An AW139 helicopter.
An AW139 helicopter. Source: (Postimees/Scanpix)

Estonia's Minister of Defence Margus Tsahkna has spoken up against the idea that the money to finance national defense-related flights by helicopters of the Police and Border Guard Board (PPA) should be taken from the defense budget.

The minister was commenting on a disclosure that about 15 percent of the services provided by PPA helicopters are related to the needs of the Estonian Defence Forces (EDF), particularly the NATO Baltic Air Policing mission.

"Ensuring the security of Estonia requires the efforts of many state institutions," Tsahkna told BNS on Friday. "This is apparent in individual fields of policy as well, such as supporting the presence of allies and conducting of the NATO air policing mission. Estonia's defense requires functioning roads, railways and ports, effective law enforcement and counter-intelligence as well as many more things that lie beyond the area of government of the Ministry of Defence.

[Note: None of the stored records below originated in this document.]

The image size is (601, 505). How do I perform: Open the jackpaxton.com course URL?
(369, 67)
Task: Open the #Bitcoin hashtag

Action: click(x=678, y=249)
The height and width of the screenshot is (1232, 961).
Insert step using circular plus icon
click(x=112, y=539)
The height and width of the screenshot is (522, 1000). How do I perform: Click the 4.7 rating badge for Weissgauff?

"We fully support the aspirations of the Ministry of the Interior in developing a sustainable search-and-rescue capability, but the fact that it is necessary for the performance of the air policing mission does not mean that it is automatically a subject that belogns to the defense budget," he continued, "Just like other functions important to national defense, from the maintenance of railways to increasing cohesion in society, do not belong in the defense budget."

Director General of the PPA Elmar Vaher has said that a quarter of the flight hours of the helicopters of the PPA's aviation unit are logged performing medical flights and another estimated 15 percent are related to the EDF, including ensuring search-and-rescue readiness for the NATO Baltic Air Policing mission.

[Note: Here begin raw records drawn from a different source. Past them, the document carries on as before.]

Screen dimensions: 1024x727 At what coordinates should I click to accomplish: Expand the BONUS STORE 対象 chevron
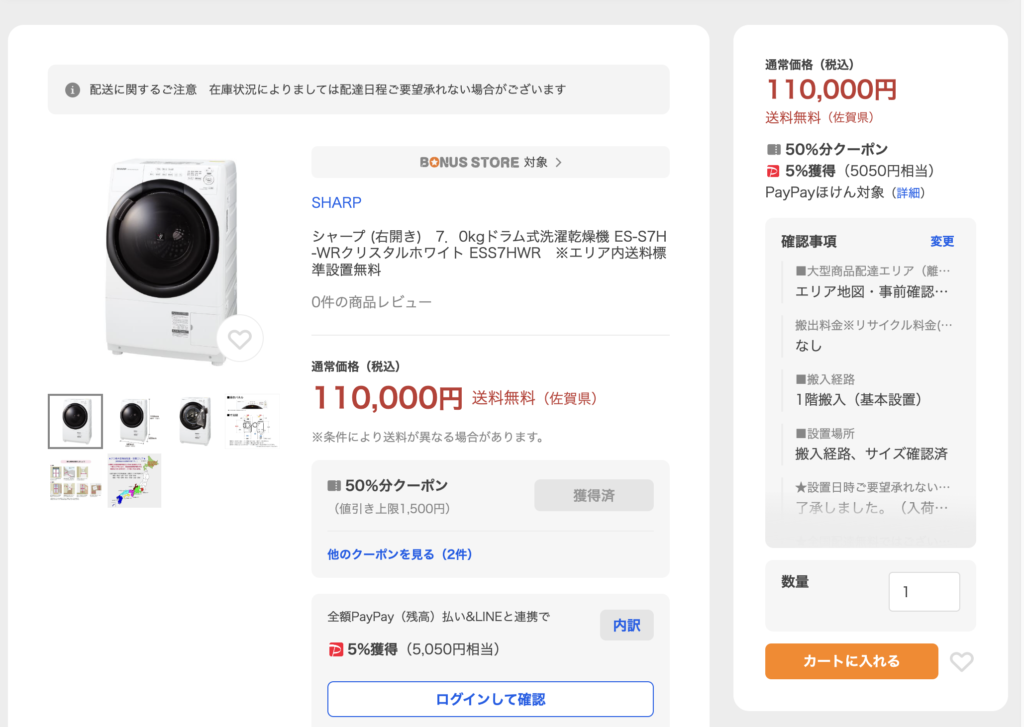click(x=558, y=162)
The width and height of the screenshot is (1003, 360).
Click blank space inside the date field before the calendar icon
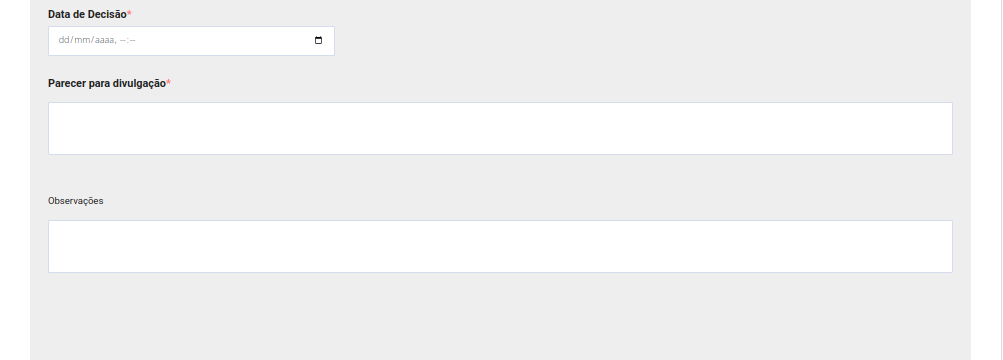(x=224, y=40)
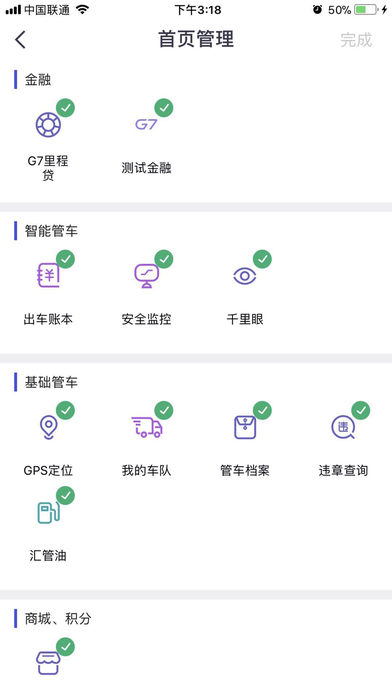Uncheck the green checkmark on 违章查询
The image size is (392, 696).
coord(361,410)
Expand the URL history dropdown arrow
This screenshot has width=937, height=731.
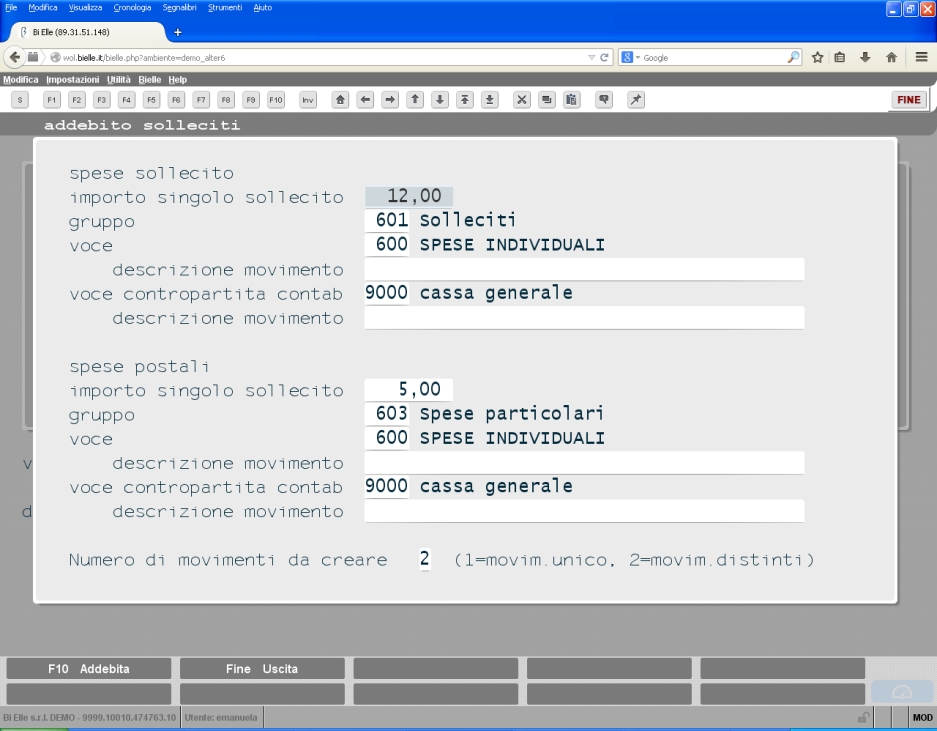click(591, 57)
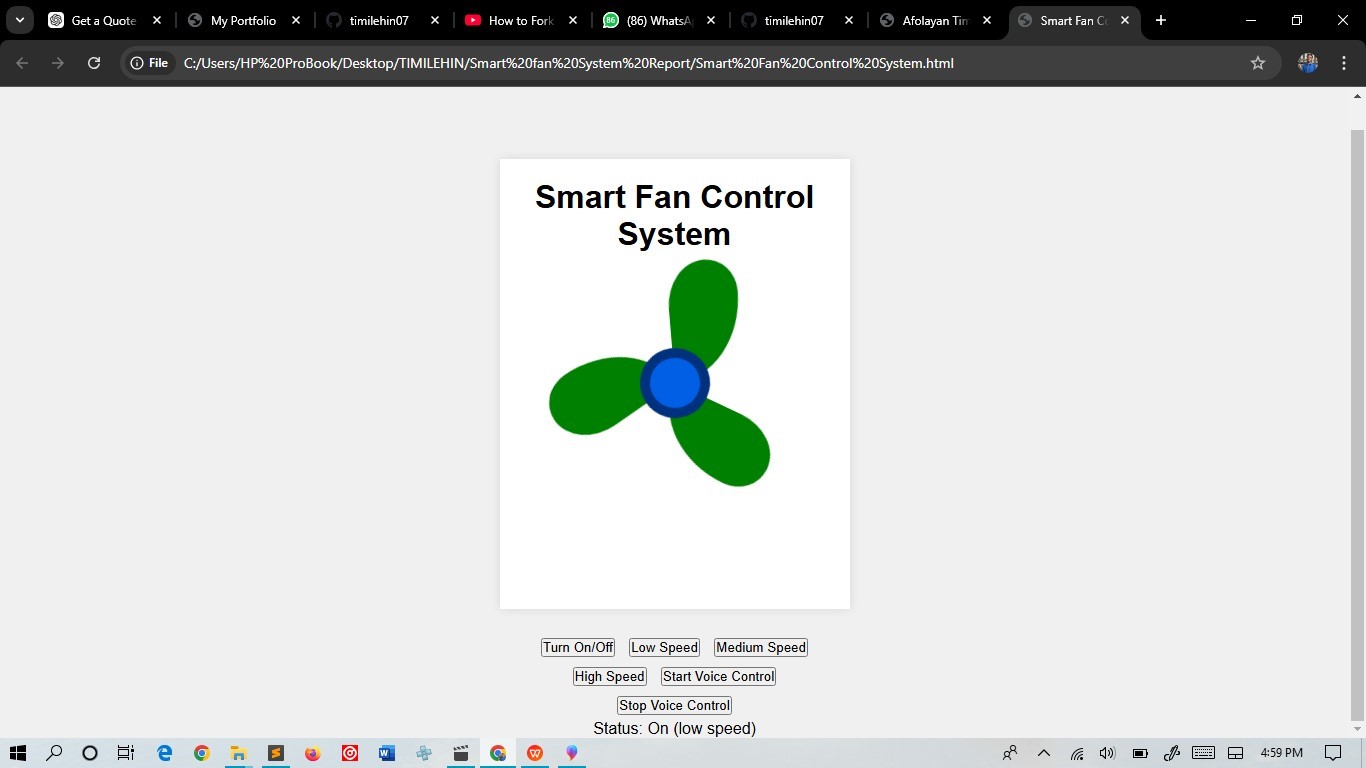Start Voice Control for the fan
1366x768 pixels.
coord(718,677)
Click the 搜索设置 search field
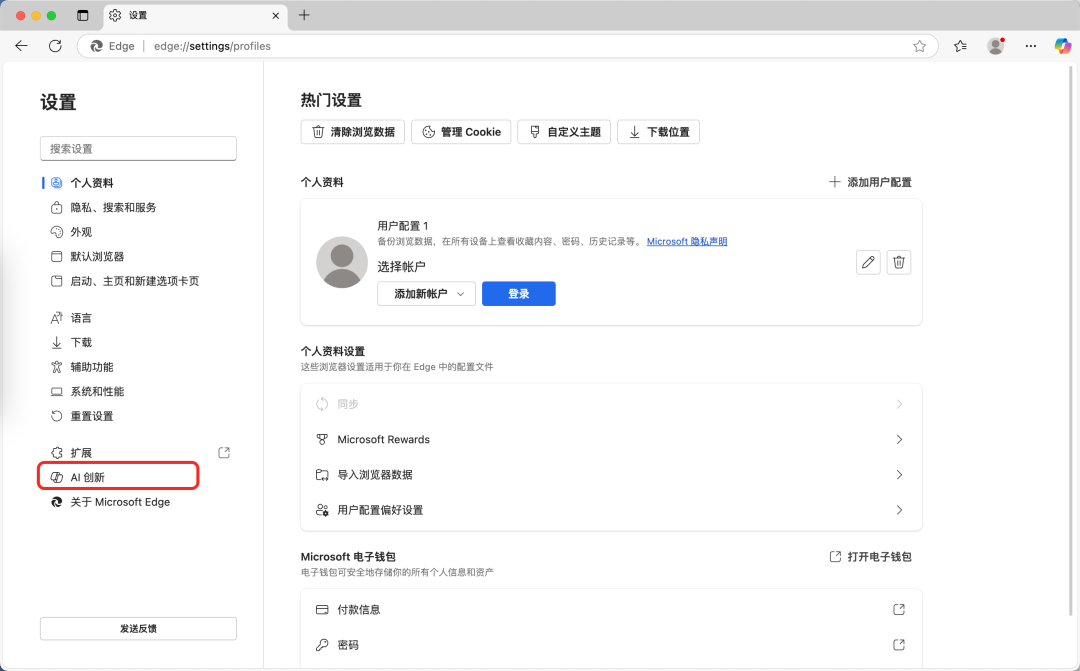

Taking aircraft maintenance cycles into account, it is not possible to satisfy all the needs of the state with the present fleet of three AW139 helicopters, which allows for keeping only one helicopter on stand-by around the clock. For instance, there may be a situation in which the police need to use a helicopter to conduct a terrain search for a missing person and the helicopter is needed at the same time for a medical flight or for ensuring the readiness for a NATO fighter jet flight, the police chief explained.

In order to have two helicopters ready around the clock, a fourth helicopter would need to be procured and two additional crew hired. According to PPA calculations, the cost of purchasing a fourth helicopter would be €24 million if an additional AW139 is acquired and €32 million should the country decide in favor of purchasing a larger craft.